Any floating currency needs to be collateralized, whether or not it is printing money algorithmically or has bots arbitraging itself against exchanges. Otherwise you cannot fund redemptions (and if you can't fund redemptions, then you are just printing specious moneys). Holding the peg to your desired currency basket, whether USD, yuan or Euro, requires being able to defend the currency with capital reserves. Any private capital reserve can be broken by a larger private capital reserve -- or even by a government actor. Consider Soros and the Bank of England. As a result, these coins are fragile and ripe honeypots for attack and manipulation. In the case where the reserve becomes so large as to be unbreakable, and where the currency is meaningfully used as a medium of exchange, it becomes a threat to the world's actual reserve currency, the USD. The US sovereign is unlikely to allow private parties to issue and own a digital dollar at scale -- though the Treasury may be catalyzed to mint digital dollars as a result.

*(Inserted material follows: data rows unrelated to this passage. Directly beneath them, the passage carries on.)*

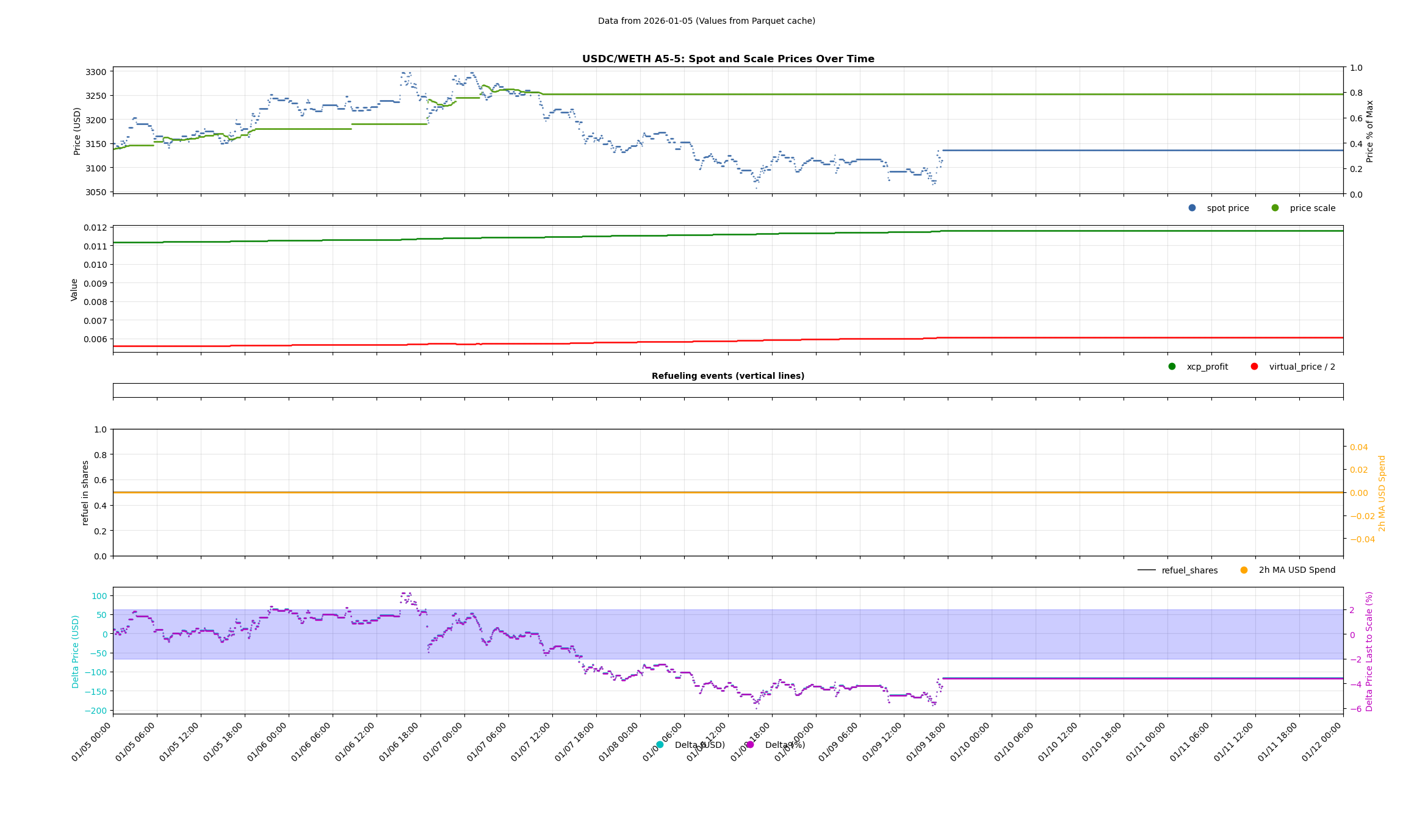
Task: Click the orange 2h MA USD Spend legend dot
Action: pyautogui.click(x=1244, y=570)
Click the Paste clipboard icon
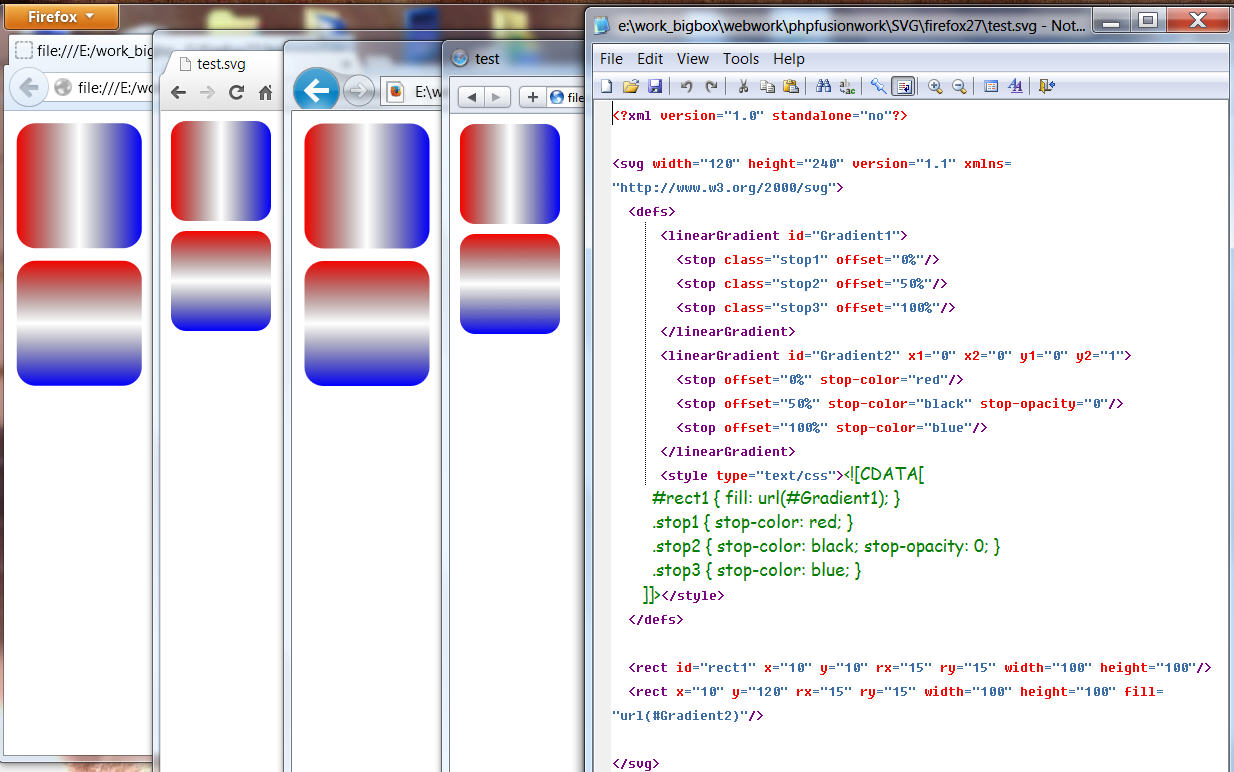 pyautogui.click(x=791, y=87)
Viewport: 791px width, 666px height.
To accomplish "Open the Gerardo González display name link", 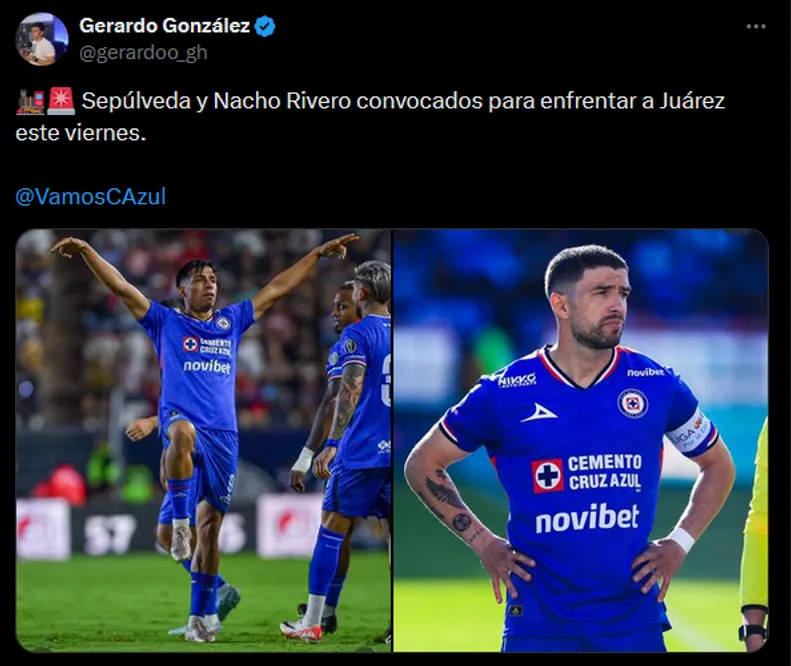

Here's what we think will work -- private company networks that ride the blockchain rails with the equivalent of a Cash Sweep account or a Money Market Fund. Imagine opening up a Schwab brokerage account. Your free cash in a portfolio -- let's say 1.5% -- would get invested into a cash sweep vehicle, which could be a money market fund, or a trust company cash account, or something similar. For a crypto financial company, you are unlikely to want to hold a financial license for traditional banking or investment services. But you still need to manage the cash somehow. So efforts like UBS settlement coin, or any of the exchange-backed stablecoin projects, could fill in the gap of moving USD around within a limited size network in order to reduce friction between going in and out of fiat. If the network gets so big as to include the entire economy, then it again pops up on the Treasury's radar. That's not to say it's a dead end -- MMF assets were nearly $1 trillion for retail and $1.8 trillion for institutional investors. And banks print money by issuing credit all the time, levering up the economy many times over, they are just heavily regulated to do so.